▼
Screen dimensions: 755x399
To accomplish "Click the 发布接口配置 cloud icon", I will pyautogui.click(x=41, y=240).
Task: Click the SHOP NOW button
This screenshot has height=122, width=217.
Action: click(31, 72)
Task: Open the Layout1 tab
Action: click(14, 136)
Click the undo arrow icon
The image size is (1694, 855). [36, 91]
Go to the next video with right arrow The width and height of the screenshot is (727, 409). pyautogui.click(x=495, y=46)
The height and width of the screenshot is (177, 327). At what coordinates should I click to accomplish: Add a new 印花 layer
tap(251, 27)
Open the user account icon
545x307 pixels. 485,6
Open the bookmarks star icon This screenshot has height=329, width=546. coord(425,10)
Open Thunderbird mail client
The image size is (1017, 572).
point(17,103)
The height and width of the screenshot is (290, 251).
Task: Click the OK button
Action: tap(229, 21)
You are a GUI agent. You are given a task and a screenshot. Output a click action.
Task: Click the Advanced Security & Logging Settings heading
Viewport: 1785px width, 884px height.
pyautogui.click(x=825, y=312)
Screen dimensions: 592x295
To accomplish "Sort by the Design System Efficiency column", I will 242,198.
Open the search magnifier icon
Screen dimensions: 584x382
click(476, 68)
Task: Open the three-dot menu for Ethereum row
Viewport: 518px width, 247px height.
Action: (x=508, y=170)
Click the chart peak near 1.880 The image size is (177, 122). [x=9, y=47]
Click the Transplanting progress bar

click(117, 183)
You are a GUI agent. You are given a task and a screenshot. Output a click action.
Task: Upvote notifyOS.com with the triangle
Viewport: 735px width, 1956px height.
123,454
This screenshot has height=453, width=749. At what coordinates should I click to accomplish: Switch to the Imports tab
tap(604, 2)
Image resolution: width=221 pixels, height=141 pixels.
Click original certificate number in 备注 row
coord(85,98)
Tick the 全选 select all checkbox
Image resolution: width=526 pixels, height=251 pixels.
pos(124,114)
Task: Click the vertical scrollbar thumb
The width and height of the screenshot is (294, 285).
▲
## Problem:
Write out every line of the records above as a numbered list, omitting any blank lines.

## The result:
1. Screen dimensions: 755x399
2. To accomplish "Click the 发布接口配置 cloud icon", I will pyautogui.click(x=41, y=240).
3. Task: Click the SHOP NOW button
4. This screenshot has height=122, width=217.
5. Action: click(31, 72)
6. Task: Open the Layout1 tab
7. Action: click(14, 136)
8. Click the undo arrow icon
9. The image size is (1694, 855). [36, 91]
10. Go to the next video with right arrow The width and height of the screenshot is (727, 409). pyautogui.click(x=495, y=46)
11. The height and width of the screenshot is (177, 327). At what coordinates should I click to accomplish: Add a new 印花 layer
12. tap(251, 27)
13. Open the user account icon
14. 545x307 pixels. 485,6
15. Open the bookmarks star icon This screenshot has height=329, width=546. coord(425,10)
16. Open Thunderbird mail client
17. The image size is (1017, 572).
18. point(17,103)
19. The height and width of the screenshot is (290, 251).
20. Task: Click the OK button
21. Action: tap(229, 21)
22. You are a GUI agent. You are given a task and a screenshot. Output a click action.
23. Task: Click the Advanced Security & Logging Settings heading
24. Viewport: 1785px width, 884px height.
25. pyautogui.click(x=825, y=312)
26. Screen dimensions: 592x295
27. To accomplish "Sort by the Design System Efficiency column", I will 242,198.
28. Open the search magnifier icon
29. Screen dimensions: 584x382
30. click(476, 68)
31. Task: Open the three-dot menu for Ethereum row
32. Viewport: 518px width, 247px height.
33. Action: (x=508, y=170)
34. Click the chart peak near 1.880 The image size is (177, 122). [x=9, y=47]
35. Click the Transplanting progress bar
36. click(117, 183)
37. You are a GUI agent. You are given a task and a screenshot. Output a click action.
38. Task: Upvote notifyOS.com with the triangle
39. Viewport: 735px width, 1956px height.
40. 123,454
41. This screenshot has height=453, width=749. At what coordinates should I click to accomplish: Switch to the Imports tab
42. tap(604, 2)
43. Image resolution: width=221 pixels, height=141 pixels.
44. Click original certificate number in 备注 row
45. coord(85,98)
46. Tick the 全选 select all checkbox
47. Image resolution: width=526 pixels, height=251 pixels.
48. pos(124,114)
49. Task: Click the vertical scrollbar thumb
50. The width and height of the screenshot is (294, 285).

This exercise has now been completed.